Contact: Scott Denne
Fortinet has always been a bargain shopper, picking up IP assets and down-on-their-luck startups. The $44m acquisition of Wi-Fi company Meru Networks is Fortinet’s largest deal (by a factor of seven), and it hasn’t strayed from its M.O. The transaction values the publicly traded target at 0.4x trailing revenue – the lowest multiple on record for a Wi-Fi router vendor, according to 451 Research’s M&A Knowledgebase.
Meru posted a few years of growth leading up to its 2010 IPO, though it’s stalled since then, with annual revenue hovering at $90m-$105m. Meru’s stock is down more than 90% since its debut. Wall Street hasn’t been kind to Wi-Fi providers of late. Ruckus Wireless is down 16% and Aerohive 30% since they began trading in 2012 and 2014, respectively.

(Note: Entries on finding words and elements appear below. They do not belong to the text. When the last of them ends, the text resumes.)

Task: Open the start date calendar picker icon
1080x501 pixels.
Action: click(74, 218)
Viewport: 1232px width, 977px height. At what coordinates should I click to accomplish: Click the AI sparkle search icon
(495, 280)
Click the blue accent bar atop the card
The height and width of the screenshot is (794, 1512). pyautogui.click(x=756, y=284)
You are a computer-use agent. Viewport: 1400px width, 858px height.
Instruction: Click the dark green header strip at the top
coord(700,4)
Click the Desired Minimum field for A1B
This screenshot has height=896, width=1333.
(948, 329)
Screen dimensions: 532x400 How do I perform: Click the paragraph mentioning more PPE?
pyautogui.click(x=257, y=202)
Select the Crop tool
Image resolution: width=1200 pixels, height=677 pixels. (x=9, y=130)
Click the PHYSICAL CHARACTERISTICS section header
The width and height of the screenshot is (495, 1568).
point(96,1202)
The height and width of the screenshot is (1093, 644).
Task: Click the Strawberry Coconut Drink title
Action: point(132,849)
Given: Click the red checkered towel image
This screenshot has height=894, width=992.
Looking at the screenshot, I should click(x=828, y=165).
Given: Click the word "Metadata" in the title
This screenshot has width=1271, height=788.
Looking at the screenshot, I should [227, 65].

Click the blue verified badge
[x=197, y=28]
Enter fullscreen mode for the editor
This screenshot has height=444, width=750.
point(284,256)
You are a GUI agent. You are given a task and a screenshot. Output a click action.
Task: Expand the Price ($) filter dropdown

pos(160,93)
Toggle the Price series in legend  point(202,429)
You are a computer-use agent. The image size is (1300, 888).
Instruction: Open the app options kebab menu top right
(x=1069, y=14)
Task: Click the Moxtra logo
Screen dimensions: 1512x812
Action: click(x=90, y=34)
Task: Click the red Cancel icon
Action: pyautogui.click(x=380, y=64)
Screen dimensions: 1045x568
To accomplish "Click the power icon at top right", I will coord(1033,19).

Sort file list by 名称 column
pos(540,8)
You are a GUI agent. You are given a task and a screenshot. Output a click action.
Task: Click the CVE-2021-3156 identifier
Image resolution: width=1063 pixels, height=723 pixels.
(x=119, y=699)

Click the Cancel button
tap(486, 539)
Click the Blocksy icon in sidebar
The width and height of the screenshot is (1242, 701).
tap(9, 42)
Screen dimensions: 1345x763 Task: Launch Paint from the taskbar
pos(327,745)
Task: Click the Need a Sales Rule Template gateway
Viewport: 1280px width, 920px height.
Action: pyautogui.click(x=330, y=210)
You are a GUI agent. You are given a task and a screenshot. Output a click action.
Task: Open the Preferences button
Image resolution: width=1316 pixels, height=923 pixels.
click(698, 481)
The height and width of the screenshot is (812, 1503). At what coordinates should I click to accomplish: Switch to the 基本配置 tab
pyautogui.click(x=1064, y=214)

An acquisition of Meru was not unexpected (the company had retained Deutsche Bank Securities late last year as an adviser to pursue a sale or merger of the company); however, Fortinet as the acquirer was certainly not expected. Meru’s recent announcement of 802.11ac Wave 2 products as well as its new cloud-managed service for MSPs were targeted as much at potential suitors looking to fill in roadmap gaps as customers. This transaction arrives too late to capitalize on the 2015 E-Rate spending cycle, and it’s still uncertain if the internal networking funding will continue into 2016 and beyond. Regardless, this was an inexpensive pickup of key technologies, IP and talent in a growing market.